Он замолкает, чтобы проглотить вторую ложку, потом отхлебывает провансальского розового. Его плохое настроение испарилось. Южанин не может быть не в духе, когда разговаривает.

Я ожидаю продолжения и получаю его.

– Соседи еще помнят эту старую скрягу, которую служанка катала в кресле на колесиках по приморским бульварам. Кажется, у нее была трость, и когда она злилась, то била ею служанку через плечо. Людей это возмущало.

Я не жалею, что приехал. Ловлю сладкий акцент коллеги, и мои мысли начинают проясняться.

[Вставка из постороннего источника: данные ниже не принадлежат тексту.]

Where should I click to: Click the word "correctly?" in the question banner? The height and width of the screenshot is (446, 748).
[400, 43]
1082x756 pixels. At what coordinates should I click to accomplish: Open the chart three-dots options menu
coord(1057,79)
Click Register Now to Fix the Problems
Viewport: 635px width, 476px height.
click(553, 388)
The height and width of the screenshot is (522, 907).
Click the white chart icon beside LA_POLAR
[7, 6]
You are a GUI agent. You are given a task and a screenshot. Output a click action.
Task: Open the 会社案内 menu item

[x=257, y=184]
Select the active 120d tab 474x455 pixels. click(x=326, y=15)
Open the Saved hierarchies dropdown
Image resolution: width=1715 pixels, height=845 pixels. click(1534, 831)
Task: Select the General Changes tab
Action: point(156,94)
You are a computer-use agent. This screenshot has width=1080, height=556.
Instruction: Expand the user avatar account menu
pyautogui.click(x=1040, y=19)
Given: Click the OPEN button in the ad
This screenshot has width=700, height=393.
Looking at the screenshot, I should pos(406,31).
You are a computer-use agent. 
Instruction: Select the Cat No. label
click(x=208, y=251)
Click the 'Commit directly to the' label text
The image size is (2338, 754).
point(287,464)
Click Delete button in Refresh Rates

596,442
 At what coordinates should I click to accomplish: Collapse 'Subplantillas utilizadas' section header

– А потом? – подгоняю его я.

– Потом к ней приехала девушка. Ее племянница, бедная сиротка. И знаете, что выкинула старуха?

– Нет.

– Уволила служанку. Она приютила у себя племянницу, чтобы сэкономить на жалованье. Вот жлобина! Теперь уже бедняжечка вела хозяйство и катала кресло. Ее тетка бить не решалась, зато постоянно изводила жалобами, унижала, оскорбляла... Люди говорят, у девочки постоянно были слезы на глазах. Да, совсем забыл. Ее имя Синтия. Не очень католическое, но все равно красивое...

Я даю ему доесть суп, выпить очередной стаканчик розового и куснуть натертую чесноком баранью ножку. Дыхание моего коллеги вызывает в памяти окрестности дешевого ресторана в обеденное время.

Мадам Фернейбранка, у которой сердце большое, как гостиничная перина, и чувствительное, как ноги почтальона, который надел слишком маленькие носки, плачет в свою тарелку.